> _Brief_
In the records below, the line containing "Task: Switch to the FRITZ!OS-Version tab" is the first to keep. Retype it and all later lines exactly, through the end.

>>>>>

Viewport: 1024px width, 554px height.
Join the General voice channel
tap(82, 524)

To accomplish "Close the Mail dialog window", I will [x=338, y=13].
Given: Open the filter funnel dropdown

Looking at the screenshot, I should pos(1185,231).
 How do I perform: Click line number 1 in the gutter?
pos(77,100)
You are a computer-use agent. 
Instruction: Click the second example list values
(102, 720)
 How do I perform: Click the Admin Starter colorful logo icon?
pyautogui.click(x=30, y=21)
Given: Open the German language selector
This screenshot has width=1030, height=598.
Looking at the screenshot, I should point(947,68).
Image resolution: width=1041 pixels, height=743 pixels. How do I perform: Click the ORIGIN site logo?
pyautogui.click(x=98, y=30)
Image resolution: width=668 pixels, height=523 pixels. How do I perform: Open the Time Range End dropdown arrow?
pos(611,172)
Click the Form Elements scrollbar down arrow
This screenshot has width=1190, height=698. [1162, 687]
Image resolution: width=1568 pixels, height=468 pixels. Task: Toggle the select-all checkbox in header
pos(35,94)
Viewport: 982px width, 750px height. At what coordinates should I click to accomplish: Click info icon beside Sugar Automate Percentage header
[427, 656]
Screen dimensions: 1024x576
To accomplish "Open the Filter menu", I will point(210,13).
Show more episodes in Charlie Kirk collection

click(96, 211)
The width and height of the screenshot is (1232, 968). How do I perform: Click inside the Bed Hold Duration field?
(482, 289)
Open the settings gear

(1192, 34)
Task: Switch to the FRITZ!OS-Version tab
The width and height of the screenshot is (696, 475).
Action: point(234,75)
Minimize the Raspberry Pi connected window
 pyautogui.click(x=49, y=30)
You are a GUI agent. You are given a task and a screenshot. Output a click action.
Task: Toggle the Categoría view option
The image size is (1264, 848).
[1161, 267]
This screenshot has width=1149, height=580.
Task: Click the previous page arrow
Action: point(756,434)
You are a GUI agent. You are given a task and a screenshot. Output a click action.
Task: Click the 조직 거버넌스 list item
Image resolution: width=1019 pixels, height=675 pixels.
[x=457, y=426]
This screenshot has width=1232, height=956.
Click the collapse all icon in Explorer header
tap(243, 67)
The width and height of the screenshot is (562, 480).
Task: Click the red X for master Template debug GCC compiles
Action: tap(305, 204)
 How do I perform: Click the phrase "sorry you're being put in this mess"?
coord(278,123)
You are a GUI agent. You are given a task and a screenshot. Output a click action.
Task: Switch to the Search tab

<<<<<

> _Exercise answer_
Task: Switch to the FRITZ!OS-Version tab
The width and height of the screenshot is (696, 475).
Action: point(234,75)
Minimize the Raspberry Pi connected window
 pyautogui.click(x=49, y=30)
You are a GUI agent. You are given a task and a screenshot. Output a click action.
Task: Toggle the Categoría view option
The image size is (1264, 848).
[1161, 267]
This screenshot has width=1149, height=580.
Task: Click the previous page arrow
Action: point(756,434)
You are a GUI agent. You are given a task and a screenshot. Output a click action.
Task: Click the 조직 거버넌스 list item
Image resolution: width=1019 pixels, height=675 pixels.
[x=457, y=426]
This screenshot has width=1232, height=956.
Click the collapse all icon in Explorer header
tap(243, 67)
The width and height of the screenshot is (562, 480).
Task: Click the red X for master Template debug GCC compiles
Action: tap(305, 204)
 How do I perform: Click the phrase "sorry you're being put in this mess"?
coord(278,123)
You are a GUI agent. You are given a task and a screenshot. Output a click action.
Task: Switch to the Search tab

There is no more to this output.